• What is being asked
Copy nothing from the entries below except the lines from the one containing "At what coordinates should I click to accomplish: Close" through the one containing "Click the people icon above 14,000 accounts", and copy those exactly.

Saved data entries

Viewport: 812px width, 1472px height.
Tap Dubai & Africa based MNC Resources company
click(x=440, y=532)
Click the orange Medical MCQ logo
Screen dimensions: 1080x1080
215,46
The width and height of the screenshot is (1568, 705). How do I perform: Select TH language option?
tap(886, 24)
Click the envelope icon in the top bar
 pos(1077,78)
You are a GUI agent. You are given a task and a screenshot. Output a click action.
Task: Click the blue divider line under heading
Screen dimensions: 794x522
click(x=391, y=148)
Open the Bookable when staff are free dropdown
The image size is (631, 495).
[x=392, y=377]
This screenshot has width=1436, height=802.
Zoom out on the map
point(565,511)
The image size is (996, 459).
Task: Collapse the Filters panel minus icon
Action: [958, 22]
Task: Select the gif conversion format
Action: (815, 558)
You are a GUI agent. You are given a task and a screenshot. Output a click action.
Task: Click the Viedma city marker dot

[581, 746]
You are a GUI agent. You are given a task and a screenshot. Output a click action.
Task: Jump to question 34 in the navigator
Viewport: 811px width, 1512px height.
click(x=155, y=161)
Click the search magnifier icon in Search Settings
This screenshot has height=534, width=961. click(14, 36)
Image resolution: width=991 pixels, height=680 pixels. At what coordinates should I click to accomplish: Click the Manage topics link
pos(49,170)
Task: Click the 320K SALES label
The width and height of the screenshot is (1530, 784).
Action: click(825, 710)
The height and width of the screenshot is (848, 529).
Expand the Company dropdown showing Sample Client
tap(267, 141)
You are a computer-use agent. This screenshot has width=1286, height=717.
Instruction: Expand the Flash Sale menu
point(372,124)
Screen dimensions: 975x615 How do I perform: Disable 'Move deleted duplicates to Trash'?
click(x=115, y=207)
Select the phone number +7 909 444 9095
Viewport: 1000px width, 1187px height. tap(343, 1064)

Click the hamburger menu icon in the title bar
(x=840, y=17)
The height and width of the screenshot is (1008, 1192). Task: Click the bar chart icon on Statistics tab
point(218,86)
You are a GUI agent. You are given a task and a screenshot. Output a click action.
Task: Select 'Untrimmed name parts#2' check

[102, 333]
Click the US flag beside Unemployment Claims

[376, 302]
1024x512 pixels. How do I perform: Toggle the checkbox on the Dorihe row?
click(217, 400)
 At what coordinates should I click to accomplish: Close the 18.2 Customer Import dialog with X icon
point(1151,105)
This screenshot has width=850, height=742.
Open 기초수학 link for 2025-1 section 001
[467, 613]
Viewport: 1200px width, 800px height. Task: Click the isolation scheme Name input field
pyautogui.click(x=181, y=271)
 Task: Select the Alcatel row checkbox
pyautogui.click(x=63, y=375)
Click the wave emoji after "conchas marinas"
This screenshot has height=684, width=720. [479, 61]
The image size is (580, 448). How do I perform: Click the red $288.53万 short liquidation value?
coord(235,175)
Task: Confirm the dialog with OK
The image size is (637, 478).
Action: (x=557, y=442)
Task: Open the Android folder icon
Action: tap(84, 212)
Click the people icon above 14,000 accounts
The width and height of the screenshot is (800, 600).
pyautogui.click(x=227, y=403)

• Written response
 At what coordinates should I click to accomplish: Close the 18.2 Customer Import dialog with X icon
point(1151,105)
This screenshot has width=850, height=742.
Open 기초수학 link for 2025-1 section 001
[467, 613]
Viewport: 1200px width, 800px height. Task: Click the isolation scheme Name input field
pyautogui.click(x=181, y=271)
 Task: Select the Alcatel row checkbox
pyautogui.click(x=63, y=375)
Click the wave emoji after "conchas marinas"
This screenshot has height=684, width=720. [479, 61]
The image size is (580, 448). How do I perform: Click the red $288.53万 short liquidation value?
coord(235,175)
Task: Confirm the dialog with OK
The image size is (637, 478).
Action: (x=557, y=442)
Task: Open the Android folder icon
Action: tap(84, 212)
Click the people icon above 14,000 accounts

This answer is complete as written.